Fig 1. Mosaic plot showing the relationship between neuropathological classification and dementia status according to the Clinical Dementia Rating (CDR) scale: CDR = 0: No dementia; CDR = 0.5: Questionable dementia; And CDR ≥ 1: Dementia.

AD, Alzheimer disease; LBD, Lewy body disease; VaD, vascular disease.

Fig 2. Number of participants in each stratum of the Neuropathological Comorbidity Score (NPCS) according to dementia status defined by the CDR scale (CDR = 0: No dementia; CDR = 0.5: Questionable dementia; CDR ≥ 1: Dementia).

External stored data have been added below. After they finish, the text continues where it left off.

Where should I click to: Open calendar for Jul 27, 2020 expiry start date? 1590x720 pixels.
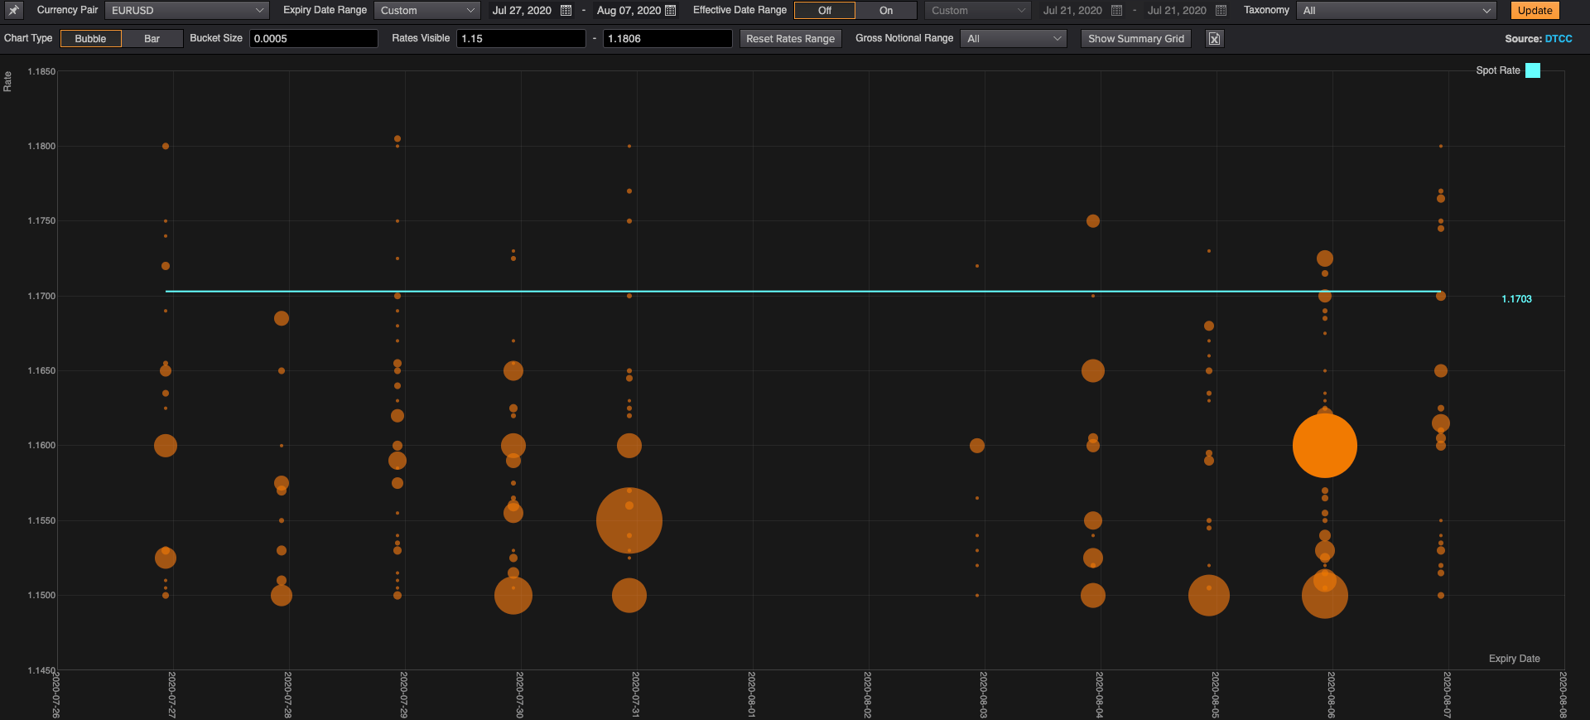click(566, 11)
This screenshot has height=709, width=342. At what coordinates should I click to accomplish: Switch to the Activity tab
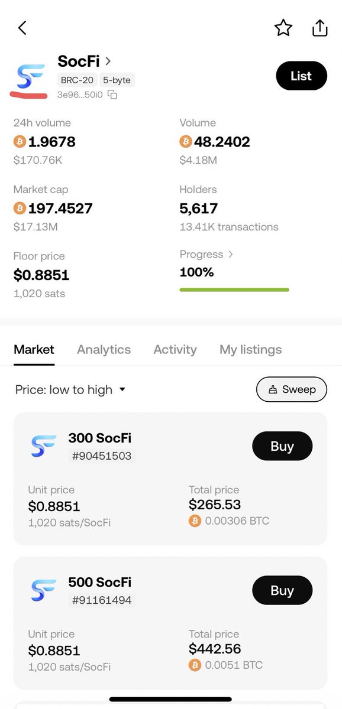point(175,349)
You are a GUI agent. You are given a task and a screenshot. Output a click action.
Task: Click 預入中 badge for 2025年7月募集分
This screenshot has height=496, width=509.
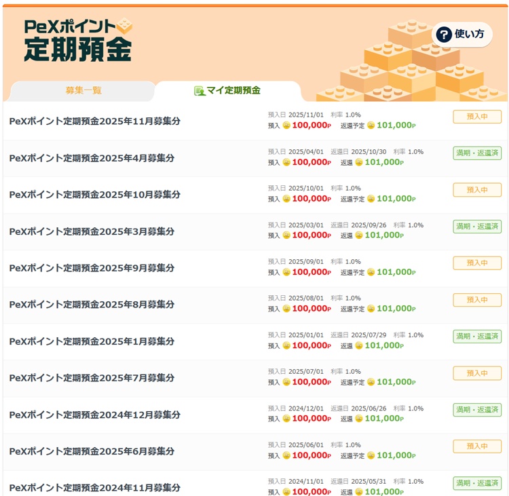[x=477, y=373]
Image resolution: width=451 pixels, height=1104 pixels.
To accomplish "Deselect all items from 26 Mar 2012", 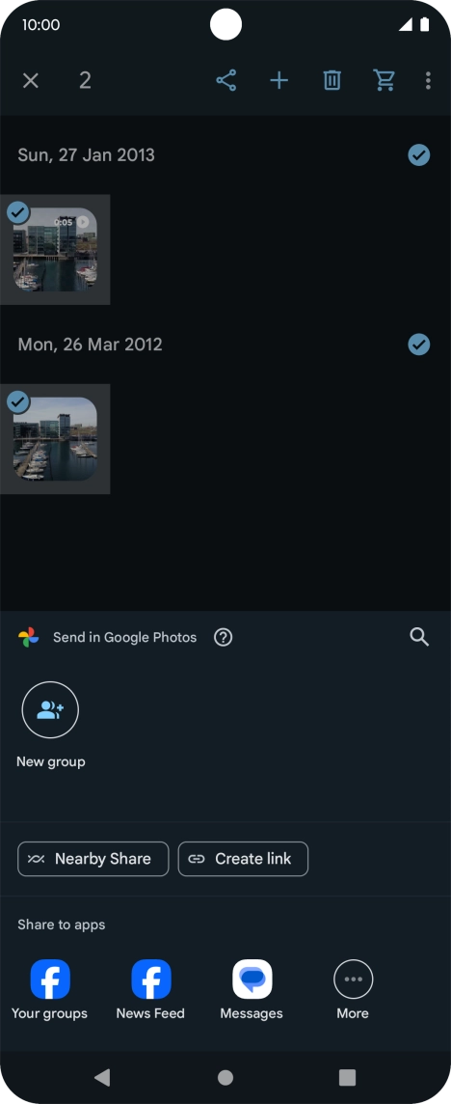I will pyautogui.click(x=418, y=345).
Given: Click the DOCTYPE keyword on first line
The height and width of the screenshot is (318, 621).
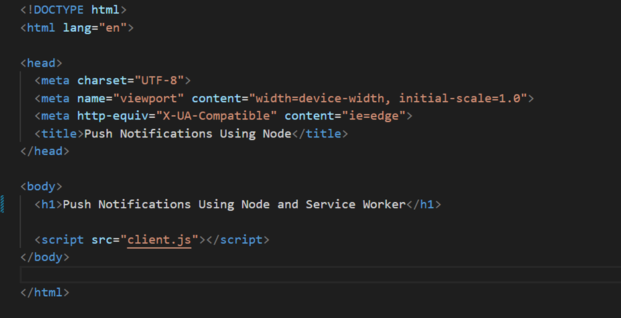Looking at the screenshot, I should 58,10.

Fig 3. Predicted values of (A) the CDR Sum of Boxes (CDR-SOB), (B) the Informant Questionnaire on Cognitive Decline in the Elderly (IQCODE), and (C) the Neuropsychiatric Inventory (NPI) considering the Neuropathological Comorbidity Score (NPCS) without Alzheimer disease pathology for participants with Neurofibrillary Tangle (NFT) score = 0 (Braak NFT stage = 0–II: Blue line), NFT score = 1 (Braak NFT stage = III–IV: Red line), and NFT score = 7 (Braak NFT stage = V–VI: Green line).

Predicted values of cognitive and neuropsychiatric outcomes were obtained by multivariate linear models adjusted for age, sex, and education.